Brisbane’s Narrowest Commercial Tower Approved

Brisbane’s Narrowest Commercial Tower Approved

A development application has been approved for an ultra-skinny mixed use tower located in Brisbane’s CBD.

The 30-storey development, lodged by Sydney-based Lionmar Holdings, will sit atop the heritage-listed Grosvenor Hotel on the corner of George and Ann Streets.

Lionmar, who purchased the site for $4.4 million in November 2010, submitted the development application to council in December 2016.

The office development, located in Brisbane’s legal precinct, will be just nine and a half metres wide and 30 stories tall, making the tower the narrowest building of a comparable height in Brisbane.

The building, designed by Hames Sharley, will feature 9,100sq m of boutique commercial office space, three levels of restaurant space, two apartments and 17 carparks.

The development will also feature a rooftop bar on level 29 with views across the Brisbane River to South Brisbane and through the CBD as well as a 400sq m city room and garden on level 14.

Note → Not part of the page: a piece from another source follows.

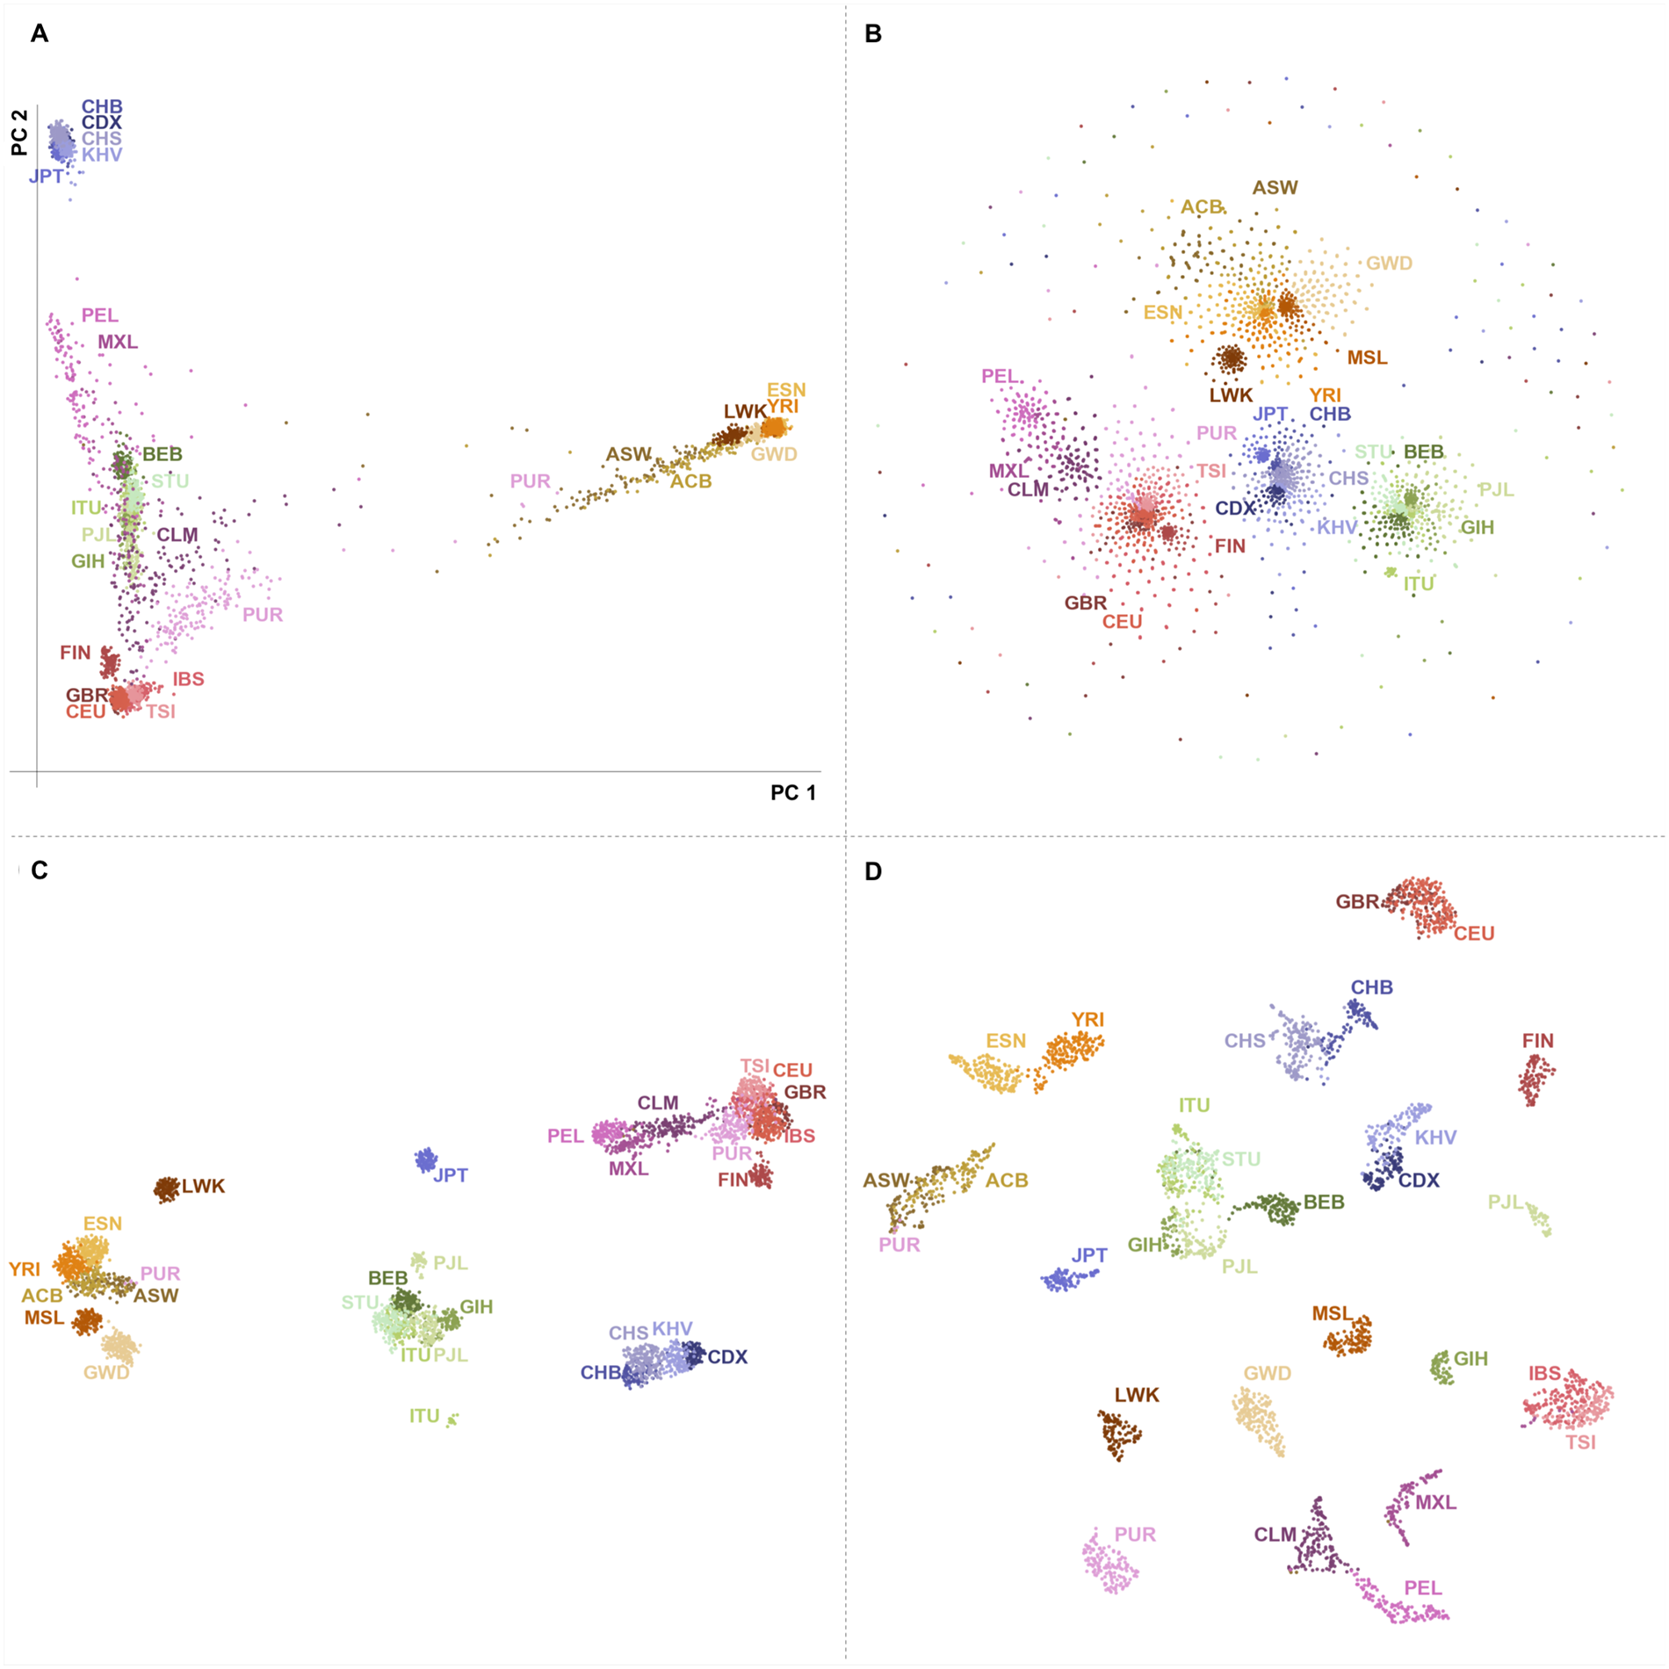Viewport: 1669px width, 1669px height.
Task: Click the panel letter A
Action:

Brisbane’s Narrowest Commercial Tower Approved 1

Hames Sharley principal Jason Preston said the building’s narrowness meant the design needed to be innovative in dealing with the challenges of structural tension, compression and stability.

“At just nine and a half metres wide and 30 stories tall, we believe this would be the narrowest building of a comparable height in Brisbane,” Preston said.

“Given the building’s four lifts are designed as a ‘side core’ to the west boundary wall, a building of this kind will twist and sway differently to a traditional tower, which is usually anchored by a number of central lifts, stair cores and a larger floor plate.”

The building will feature a hybrid ‘exo-skeleton’ bracing system, both as a structural necessity and to visually anchor the building.

Last year, council outlined several concerns about the height and scale of the proposed tower as well as the need for construction details compromising the heritage value of the 140-year-old hotel.

The developer agreed to reduce the tower site coverage from the initially proposed 68.5 per cent to 67.9 per cen and enlisted expert guidance of heritage architect Malcolm Elliot from Vault Heritage Consulting.

Preston said Hames Sharley’s design incorporated the client’s desire for a grand entrance that honoured the heritage status of the existing building.

Construction of the development is expected to start December and once complete the building is expected to earn premium A-grade commercial development status due to its sustainability characteristics, high-end lobby finishes, express lifts and high-performing services.